──────── TEXTO SELECIONADO ────────

Um freio desalinhado na terceira carruagem. Não fora esse percalço — detetado e corrigido na estação da Régua, já no regresso — e a primeira viagem da segunda edição do The Presidential Train teria corrido literal e metaforicamente sobre carris. Assim, ficou-se pela literalidade. Mas perdoemos a avaria, porque a idade, essa, não perdoa mesmo: trata-se de um comboio construído no final do século XIX que inclui carruagens que serviram a corte do rei Dom Luís I. Isto antes de ter sido adaptado e rebatizado de Presidencial, logo após a implantação da República.
Estacionado desde o funeral de António Oliveira Salazar, em 1970, foi restaurado em 2010. E não se pense que foi fácil fazê-lo: “As carruagens estavam dispersas pelo país inteiro em diferentes estados de manutenção”, revela a meio da viagem inaugural Maria José Teixeira, gestora de projeto do Museu Nacional Ferroviário. Foi nesse mesmo museu que Gonçalo Castel-Branco o descobriu há dois anos. Quando, nesse dia à noite, partilhou entusiasmado com a família o que tinha encontrado foi a própria filha que lhe sugeriu: “Por que não fazes um restaurante lá dentro?”.
Comida, vinhos e o resto é paisagem: o comboio presidencial regressa ao Douro
Gonçalo gostou tanto da ideia que decidiu aplicá-la numa ferrovia charmosa como poucas neste mundo, a linha do Douro. E com estrelas Michelin na cozinha — se na primeira edição, em abril de 2016, convidou Dieter Koschina, do Vila Joya, para confecionar o menu servido a bordo, este ano, decidiu ter três chefs em três períodos distintos, o dinamarquês Esben Bang (3 a 7 de maio) e os portugueses Pedro Lemos (10 e 11 de maio) e João Rodrigues (12 a 14 de maio). Esben, o mais jovem de sempre a chegar às três estrelas Michelin no restaurante Maaemo, em Oslo, não chegou a picar o bilhete: um dia antes de aterrar no Porto partiu uma perna. Mas o seu menu e a sua equipa, liderada pelo sous chef irlandês Halaigh Whelan-McManus, chegaram inteiros à estação de São Bento, o ponto de partida para…
…a viagem
Faltam poucos minutos para as 11h, hora marcada para a saída do Porto, quando Gonçalo Castel-Branco faz o último briefing de segurança aos convidados. Dois conselhos importantes a reter: as portas abrem para fora, e facilmente, logo ninguém se deve debruçar sobre elas em andamento, e, no que respeita à circulação nos corredores do comboio, quem vai de copos, pratos, garrafas e/ou travessas na mão tem sempre prioridade. Mensagem captada: embarquemos.

──────── INFORMAÇÃO FORNECIDA ────────

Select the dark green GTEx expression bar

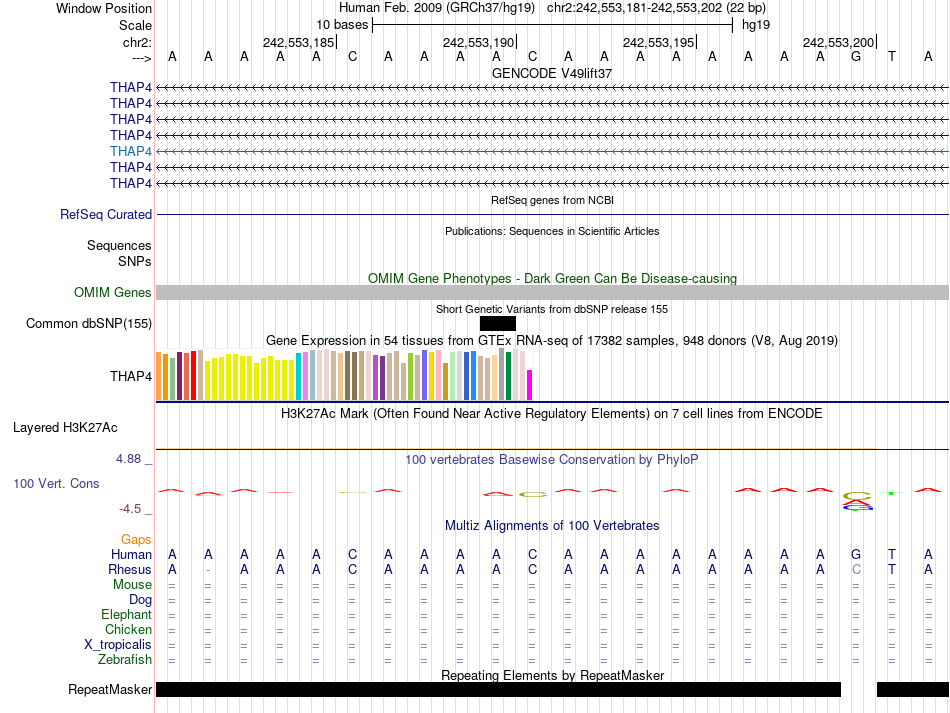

────────

● **O QUE SE PEDE**:
#1 Consegue reescrever de forma mais breve o parágrafo do texto sobre o comboio presidencial que começa por "Estacionado desde o funeral", sem perder os factos principais?
#2 Pode retomar o texto sobre o comboio presidencial no Douro e continuá-lo a partir da última frase apresentada?

● **RESULTADOS POR TAREFA**:
#1 Parado desde o funeral de António Oliveira Salazar, em 1970, o comboio foi restaurado em 2010. Segundo Maria José Teixeira, gestora de projeto do Museu Nacional Ferroviário, a tarefa foi difícil, porque as carruagens estavam espalhadas pelo país e em diferentes estados de manutenção. Foi nesse museu que Gonçalo Castel-Branco o descobriu há dois anos. Nessa noite, a filha sugeriu-lhe que fizesse um restaurante lá dentro.

#2
Os jornalistas, como este que vos escreve, têm direito a uma carruagem própria. Já o tinham, aliás, no tempo em que o comboio servia os propósitos do Estado. Tal como nessa época, é a que segue mais afastada da do presidente — mitigando assim o risco de alguém captar informações confidenciais. O posto máximo foi, neste caso, atribuído a Rui Moreira, por ser o autarca da cidade de partida.
Uma última buzinadela de aviso e, à hora marcada, lá arranca o comboio rumo ao Douro. Não a todo o vapor que esses tempos já lá vão, nem prego a fundo, porque as composições não podem circular a mais de 80 quilómetros por hora. E ainda bem, porque há uma vista para apreciar. Essa vista não chega logo do exterior: e isto sem desrespeito para os naturais de Contumil, Rio Tinto, Ermesinde ou Terronhas, pontos de passagem do início da viagem. A linha do Douro só o é verdadeiramente a partir de Ribadouro, altura em que se cola às margens do rio que lhe dá nome.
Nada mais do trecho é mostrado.